The Lockhart Papers are
announced for publication, consisting of memoirs concerning the
affairs of Scotland, from Queen Anne's accession to the commencement
of the Union; with commentaries, containing an account of public
affairs from the Union to the queen's death. All these papers were
composed by, and are chiefly in the handwriting of, George Lockhart,
Esq. of Carnwath, who was a very able and distinguished member of
the Scottish and British Parliaments, and an unshaken disinterested
partizan of the fallen family of Stuart.
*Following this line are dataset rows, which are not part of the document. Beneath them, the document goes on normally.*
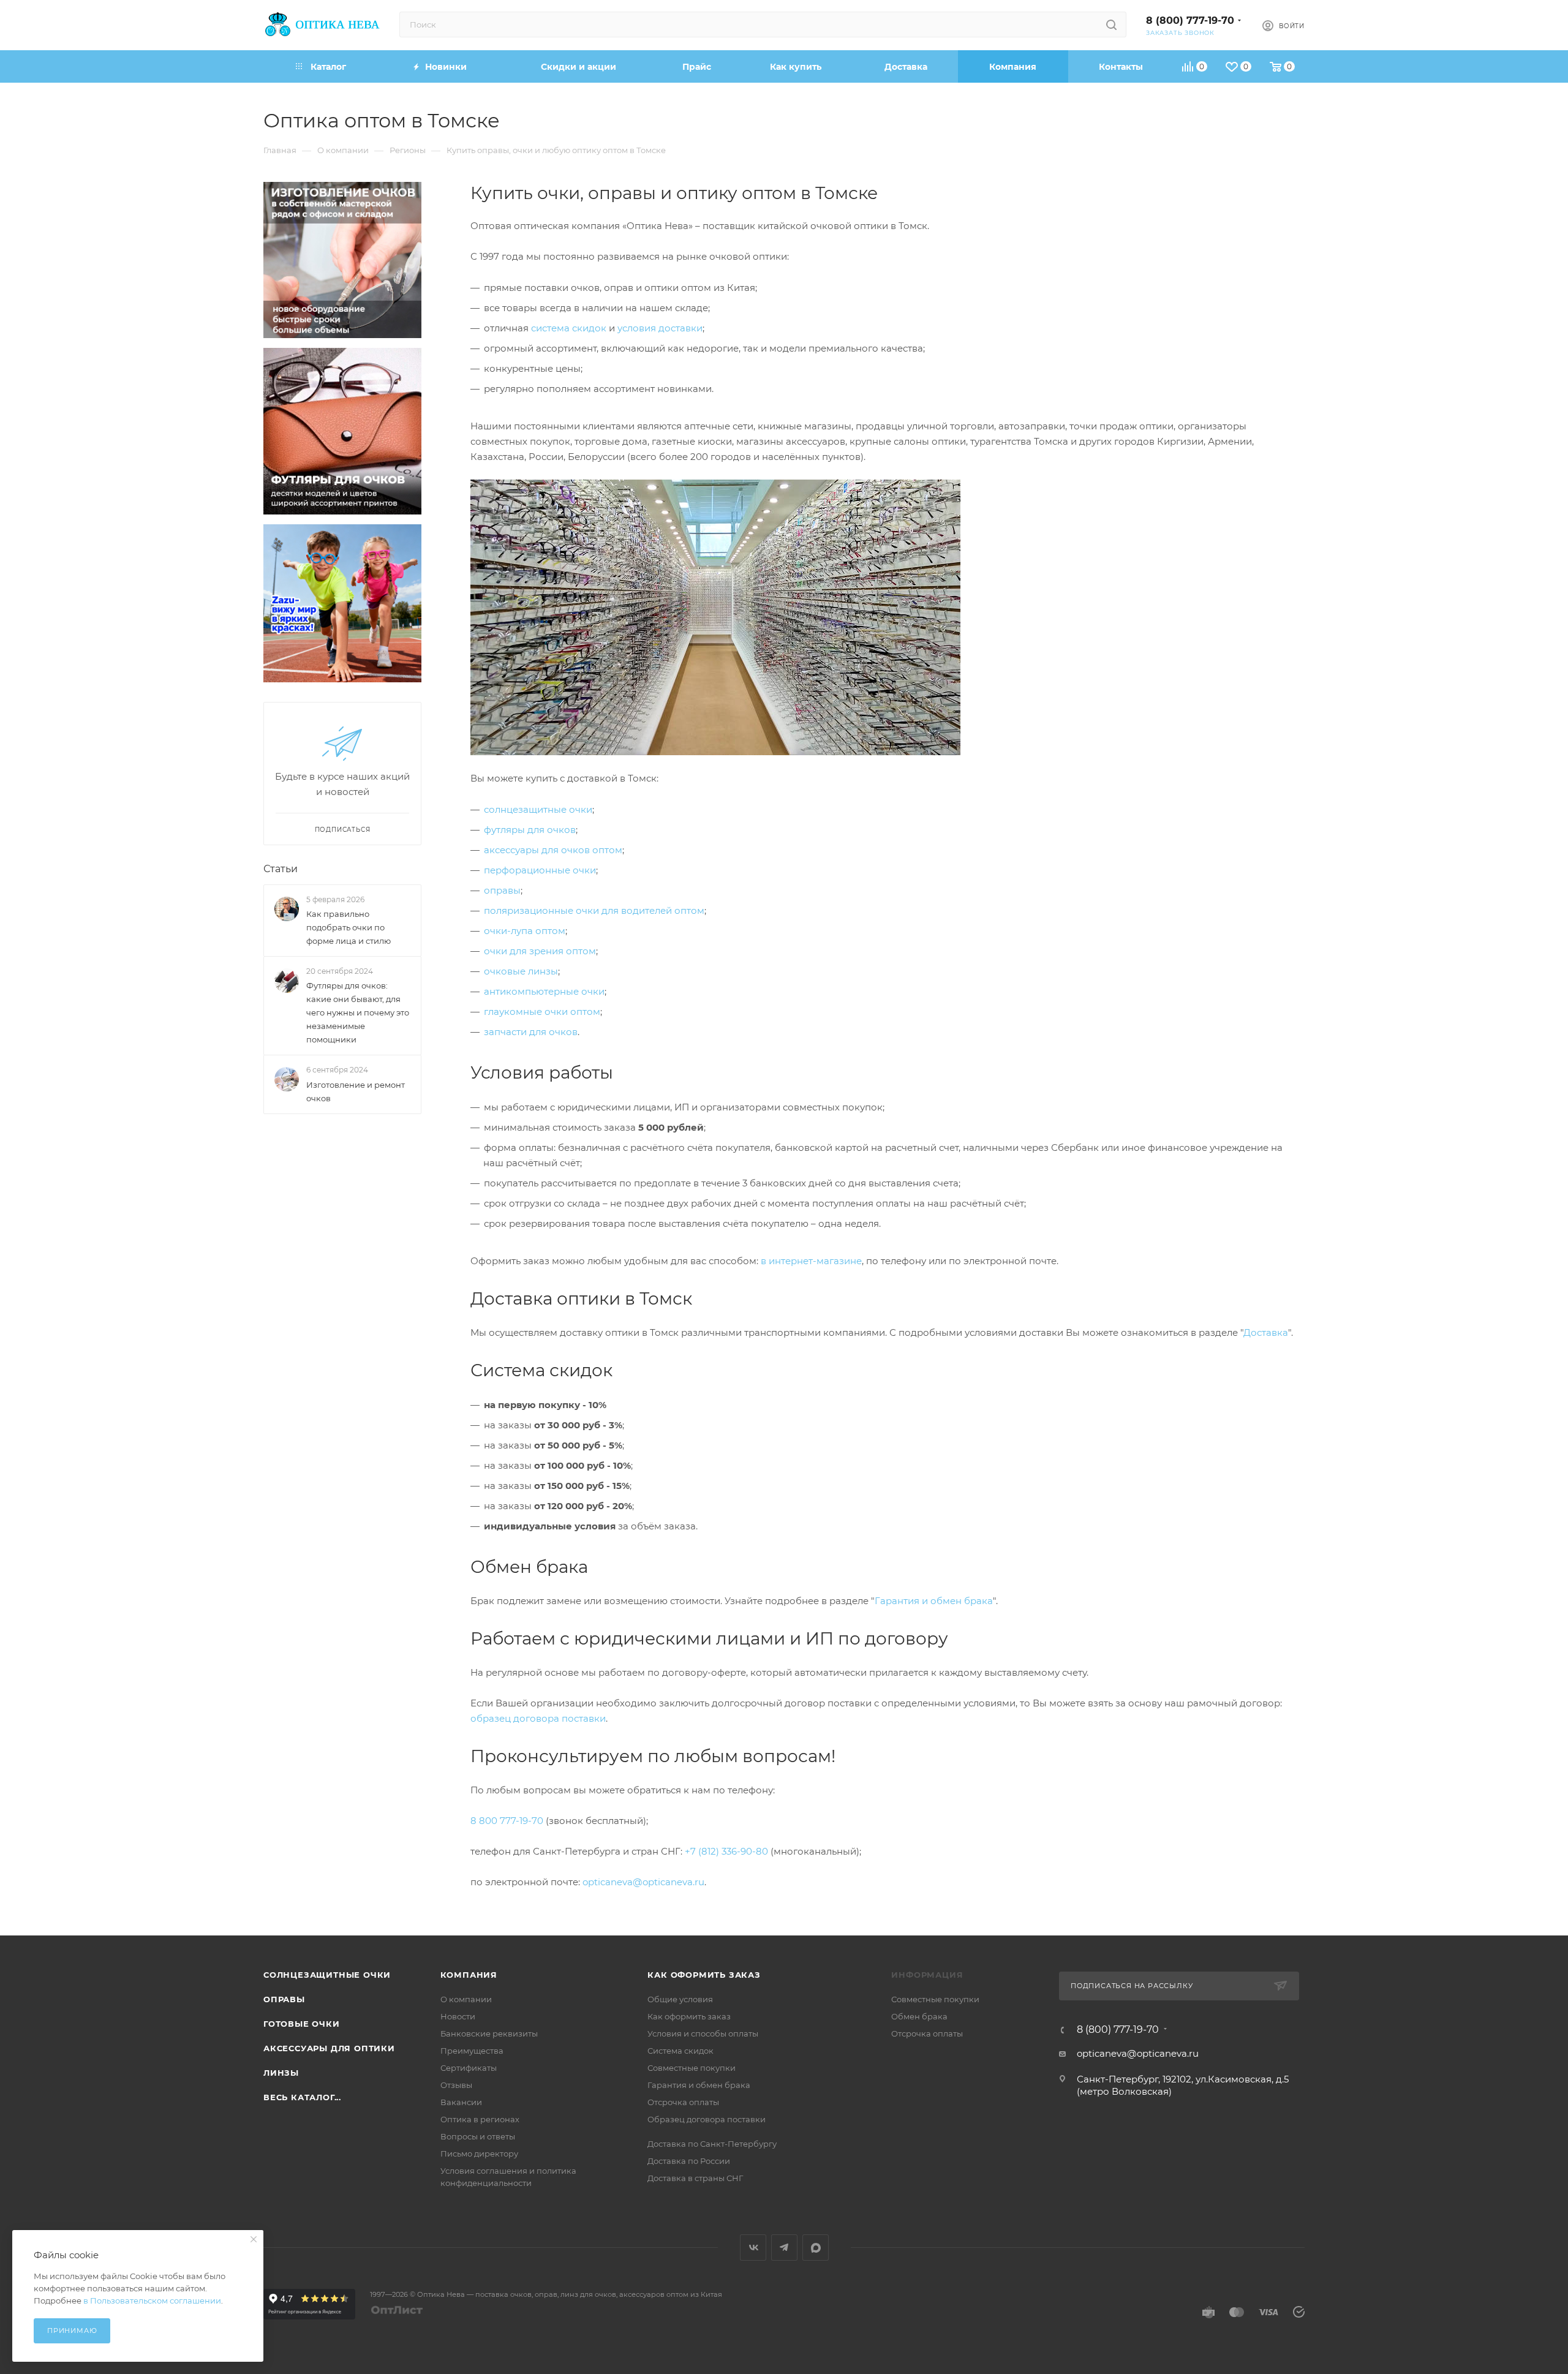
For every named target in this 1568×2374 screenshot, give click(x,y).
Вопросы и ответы (477, 2136)
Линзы (281, 2073)
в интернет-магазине (811, 1261)
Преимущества (471, 2051)
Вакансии (461, 2102)
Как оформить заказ (703, 1975)
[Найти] (1111, 24)
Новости (457, 2016)
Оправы (284, 1999)
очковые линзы (521, 971)
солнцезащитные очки (538, 809)
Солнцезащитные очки (327, 1975)
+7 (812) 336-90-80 (726, 1851)
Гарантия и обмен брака (934, 1601)
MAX (815, 2247)
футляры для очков (530, 829)
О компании (466, 1999)
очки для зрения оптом (540, 951)
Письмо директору (479, 2153)
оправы (502, 890)
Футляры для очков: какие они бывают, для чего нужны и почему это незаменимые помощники (357, 1012)
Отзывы (456, 2085)
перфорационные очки (540, 870)
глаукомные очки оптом (542, 1011)
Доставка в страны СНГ (695, 2178)
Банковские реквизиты (489, 2033)
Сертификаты (468, 2068)
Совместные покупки (691, 2068)
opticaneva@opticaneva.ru (643, 1882)
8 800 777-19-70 (506, 1820)
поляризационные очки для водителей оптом (594, 910)
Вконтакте (753, 2247)
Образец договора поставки (706, 2119)
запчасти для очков (531, 1032)
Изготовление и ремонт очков (355, 1091)
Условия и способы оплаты (702, 2033)
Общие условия (680, 1999)
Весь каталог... (302, 2097)
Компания (468, 1975)
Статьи (280, 869)
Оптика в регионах (479, 2119)
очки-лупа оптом (524, 930)
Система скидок (680, 2051)
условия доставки (660, 328)
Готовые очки (301, 2024)
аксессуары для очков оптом (553, 850)
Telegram (784, 2247)
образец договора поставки (538, 1718)
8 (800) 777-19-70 (1190, 20)
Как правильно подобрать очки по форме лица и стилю (348, 927)
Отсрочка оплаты (683, 2102)
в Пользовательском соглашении (152, 2300)
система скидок (568, 328)
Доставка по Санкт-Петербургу (712, 2144)
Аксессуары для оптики (329, 2048)
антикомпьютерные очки (544, 991)
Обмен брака (919, 2016)
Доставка (1265, 1332)
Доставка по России (688, 2161)
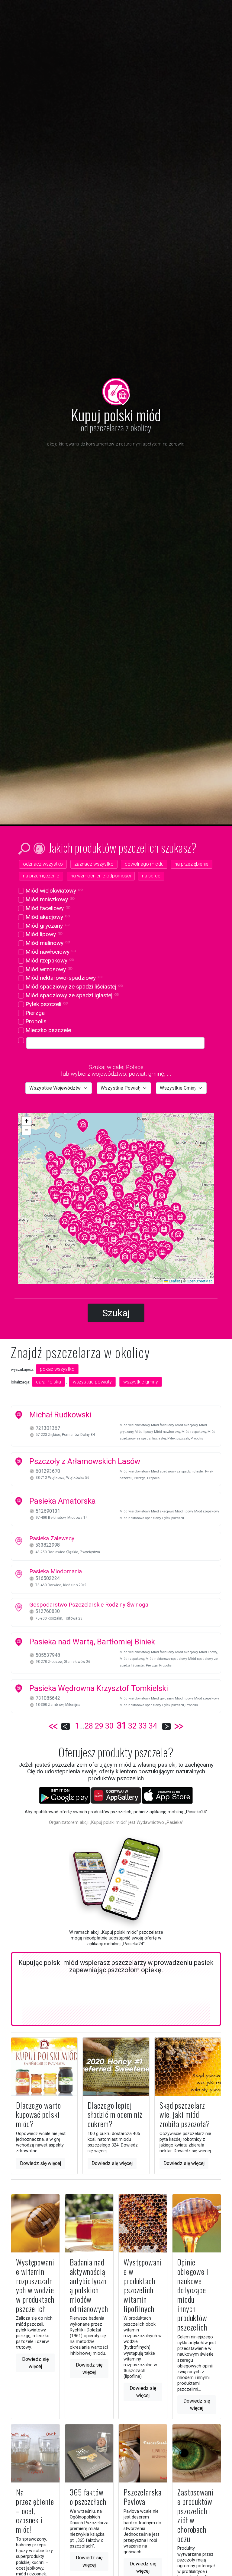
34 (153, 1725)
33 (142, 1725)
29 (99, 1725)
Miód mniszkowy (49, 899)
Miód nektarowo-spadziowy (63, 977)
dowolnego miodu (144, 864)
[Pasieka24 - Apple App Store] (167, 1795)
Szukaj (116, 1313)
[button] (76, 1189)
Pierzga (34, 1012)
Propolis (35, 1021)
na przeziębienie (191, 864)
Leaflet (174, 1281)
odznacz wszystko (43, 864)
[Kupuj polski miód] (116, 391)
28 (89, 1725)
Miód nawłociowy (50, 951)
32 (132, 1725)
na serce (151, 876)
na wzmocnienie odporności (101, 876)
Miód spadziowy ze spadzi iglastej (71, 995)
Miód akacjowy (47, 916)
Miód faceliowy (47, 908)
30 (109, 1725)
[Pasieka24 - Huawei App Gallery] (116, 1795)
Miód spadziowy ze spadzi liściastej (73, 986)
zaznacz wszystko (94, 864)
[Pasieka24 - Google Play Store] (64, 1795)
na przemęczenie (41, 876)
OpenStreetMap (199, 1281)
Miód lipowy (43, 934)
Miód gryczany (47, 925)
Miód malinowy (47, 942)
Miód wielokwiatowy (53, 890)
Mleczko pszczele (47, 1030)
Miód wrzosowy (48, 969)
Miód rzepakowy (49, 960)
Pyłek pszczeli (46, 1004)
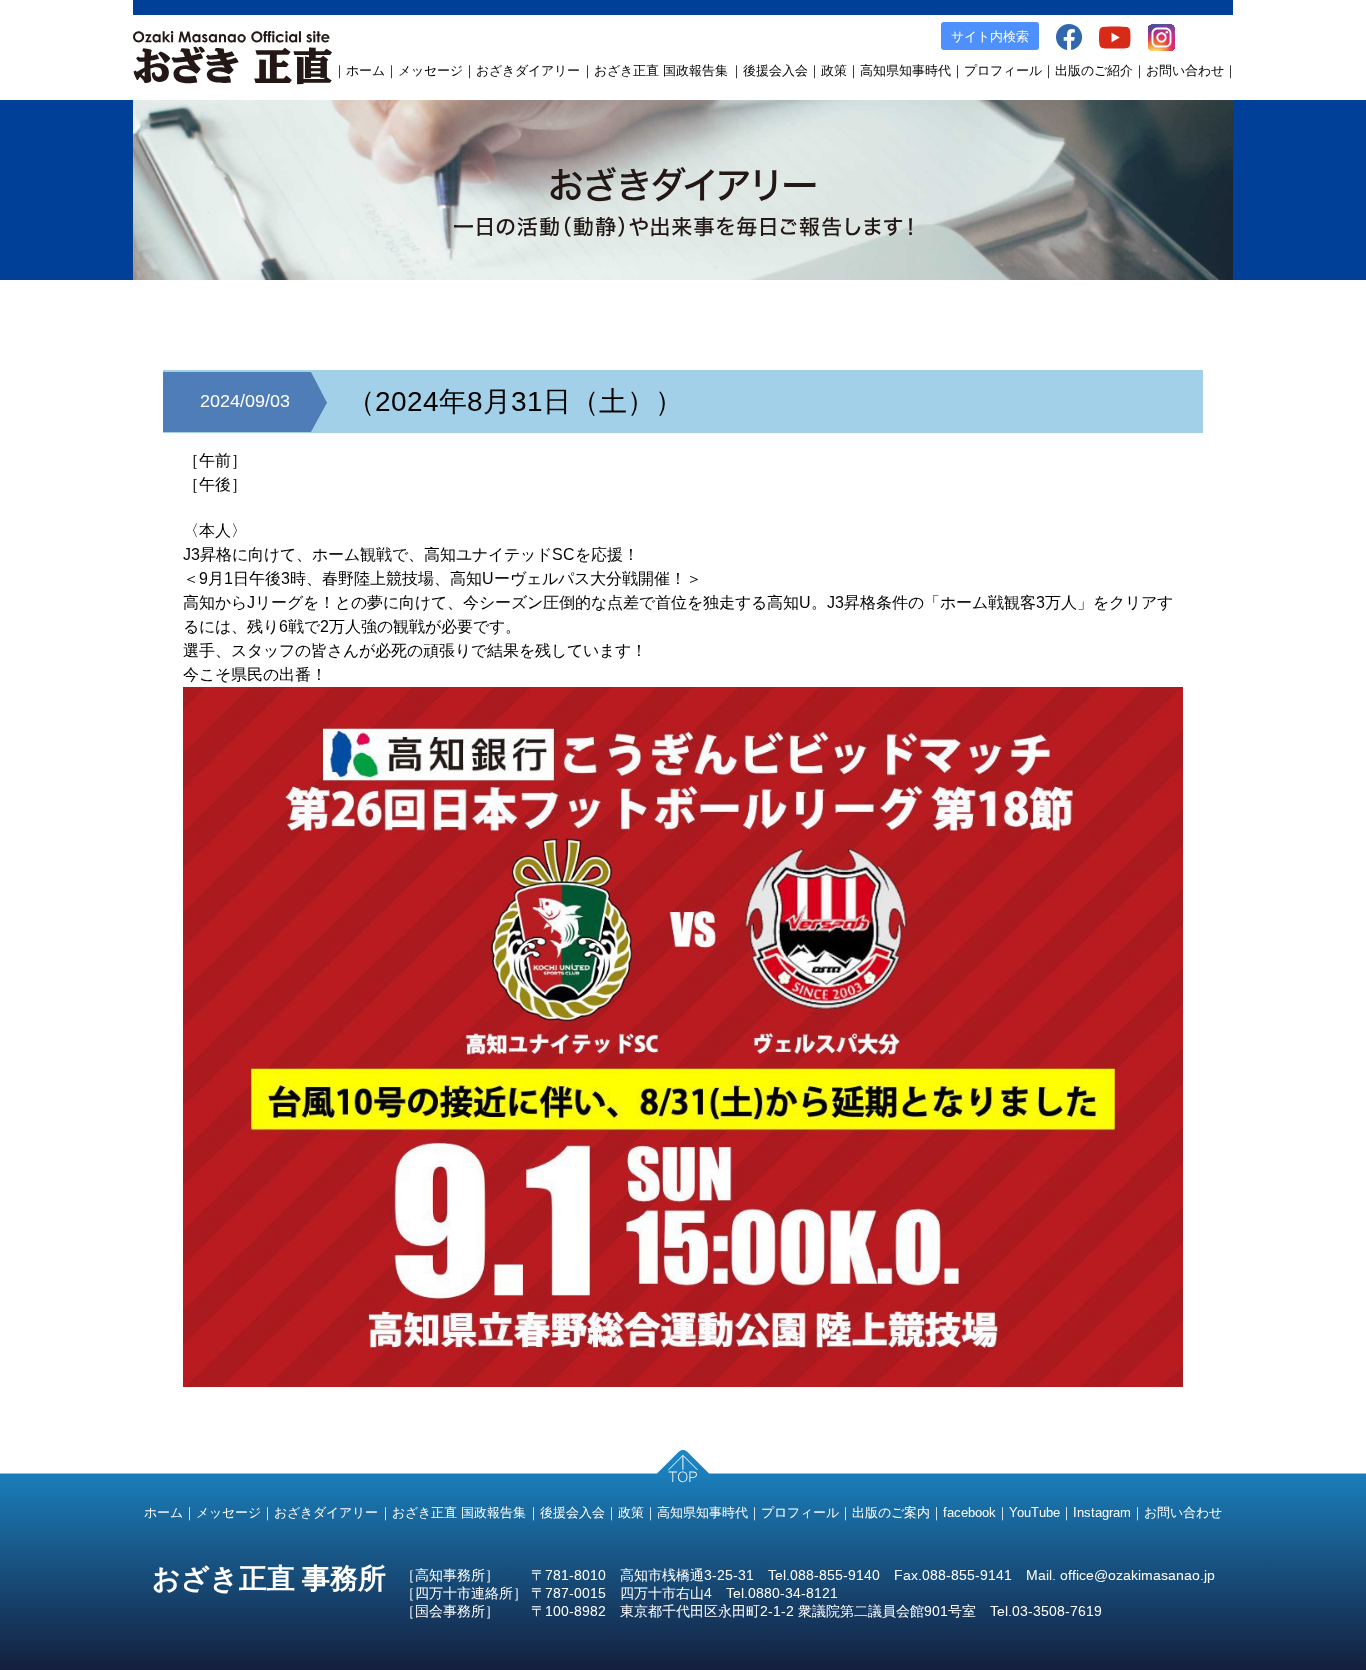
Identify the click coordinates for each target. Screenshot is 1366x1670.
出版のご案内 (891, 1512)
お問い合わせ (1185, 70)
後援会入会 (775, 70)
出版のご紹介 (1094, 70)
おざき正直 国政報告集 (661, 70)
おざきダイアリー (528, 70)
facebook (969, 1512)
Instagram (1102, 1512)
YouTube (1034, 1512)
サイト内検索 (990, 36)
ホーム (365, 70)
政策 (834, 70)
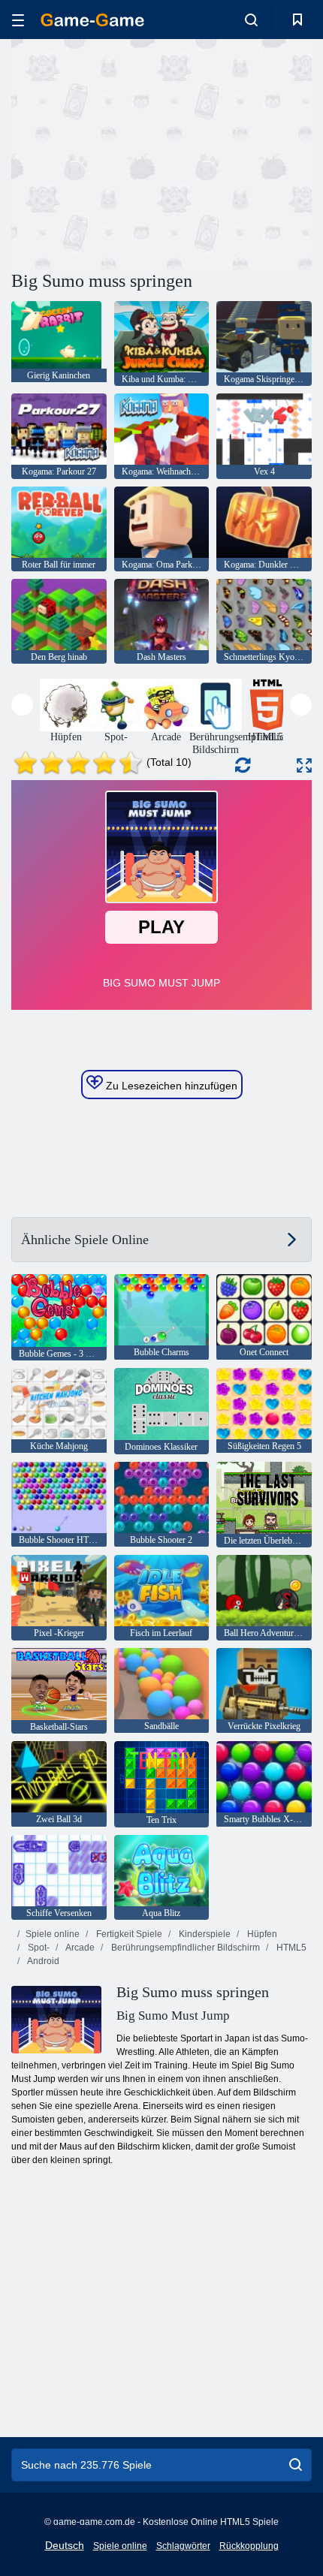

They contain also a
register of letters between the son of James II. generally called
the Chevalier de St George, or the old Pretender, and George
Lockhart, with an account of public affairs from 1716 to 1728; and
journals, memoirs, and, circumstantial details, in detached pieces,
of the young Pretender's expedition to Scotland in 1745; his
progress, defeat, and extraordinary adventures and escape after the
battle of Culloden in 1746, by Highland officers in his army. All
these manuscripts are in the possession of Anthony Aufrere of
Hoveton in Norfolk, Esq. who married Matilda, only surviving
daughter of General James Lockhart of Lee and Carnwath, Count of the
Holy Roman empire, grandson of the author of the Memoirs. This work
will be comprised in two quarto volumes, of six or seven hundred
pages each; it admirably connects with the Stuart and Culloden
papers, and is calculated to excite and reward the attention of all
lovers of national history and political anecdote.